Chennai: Tamil Nadu Chief Minister J.Jayalalithaa has urged Prime Minister Narendra Modi to advise Karnataka to release the Cauvery river waters as per the orders of Cauvery Water Disputes Tribunal (CWDT).

photo credit: articles.economictimes.indiatimes.com
photo credit: articles.economictimes.indiatimes.com

In a letter to Modi on Friday, the text of which was released to the media on Saturday, Jayalalithaa complained of wilful default by Karnataka in not adhering to the schedule of release of Cauvery water as stipulated by CWDT in its final order dated February 5, 2007.

“The government of Karnataka, which is the upper riparian state, is duty-bound to ensure the stipulated monthly flows in 10 daily intervals during every water year, as per the final order of the Cauvery Water Disputes Tribunal, dated February 5, 2007,” she said.

Item position entries

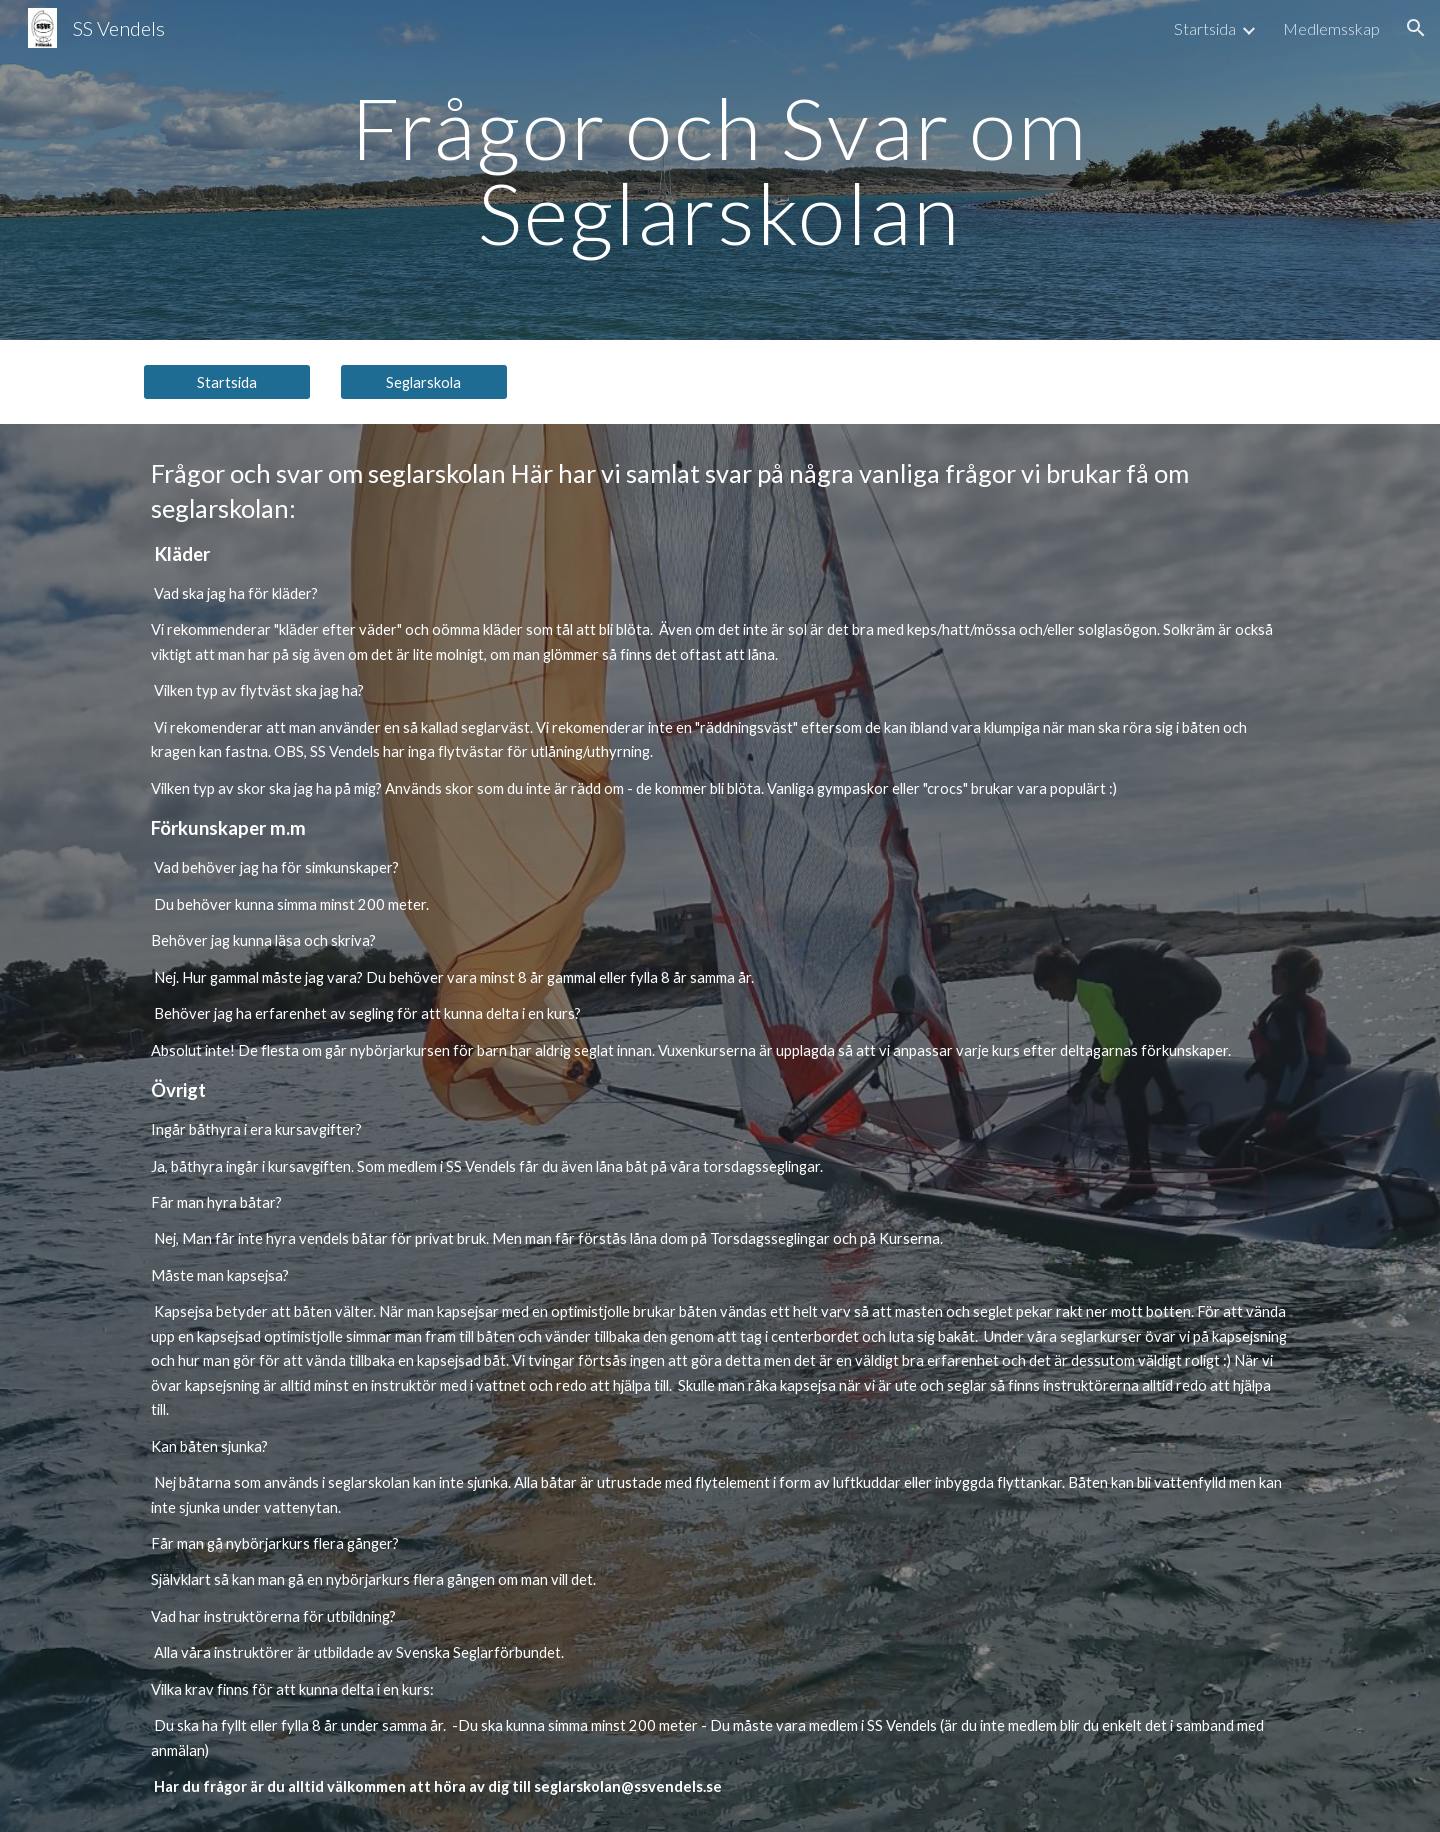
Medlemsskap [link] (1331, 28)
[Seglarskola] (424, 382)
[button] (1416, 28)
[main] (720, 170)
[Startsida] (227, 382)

---

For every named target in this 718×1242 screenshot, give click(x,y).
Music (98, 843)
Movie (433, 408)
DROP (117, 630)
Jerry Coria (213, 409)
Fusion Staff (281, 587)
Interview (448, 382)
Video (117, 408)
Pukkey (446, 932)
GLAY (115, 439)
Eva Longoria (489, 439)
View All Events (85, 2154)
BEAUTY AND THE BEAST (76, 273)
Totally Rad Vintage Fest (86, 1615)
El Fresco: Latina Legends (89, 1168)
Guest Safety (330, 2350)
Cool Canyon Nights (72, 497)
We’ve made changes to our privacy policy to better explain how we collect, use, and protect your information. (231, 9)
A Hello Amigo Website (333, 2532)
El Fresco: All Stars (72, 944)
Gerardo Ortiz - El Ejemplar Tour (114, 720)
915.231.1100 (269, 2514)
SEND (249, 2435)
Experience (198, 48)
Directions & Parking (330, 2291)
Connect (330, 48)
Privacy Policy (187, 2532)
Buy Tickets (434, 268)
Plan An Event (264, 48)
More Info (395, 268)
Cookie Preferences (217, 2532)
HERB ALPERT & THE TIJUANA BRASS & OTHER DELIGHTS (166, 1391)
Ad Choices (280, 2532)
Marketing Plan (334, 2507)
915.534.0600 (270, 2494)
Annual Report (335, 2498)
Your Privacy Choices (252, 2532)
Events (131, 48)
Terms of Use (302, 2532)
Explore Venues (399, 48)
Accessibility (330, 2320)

■ **Given request**: Render this sentence from the Cauvery water dispute article in Spanish: "Chennai: Tamil Nadu Chief Minister J.Jayalalithaa has urged Prime Minister Narendra Modi to advise Karnataka to release the Cauvery river waters as per the orders of Cauvery Water Disputes Tribunal (CWDT)."

■ **Task response**: Chennai: La ministra principal de Tamil Nadu, J. Jayalalithaa, ha instado al primer ministro Narendra Modi a que aconseje a Karnataka liberar las aguas del río Cauvery conforme a las órdenes del Tribunal de Disputas sobre las Aguas del Cauvery (CWDT).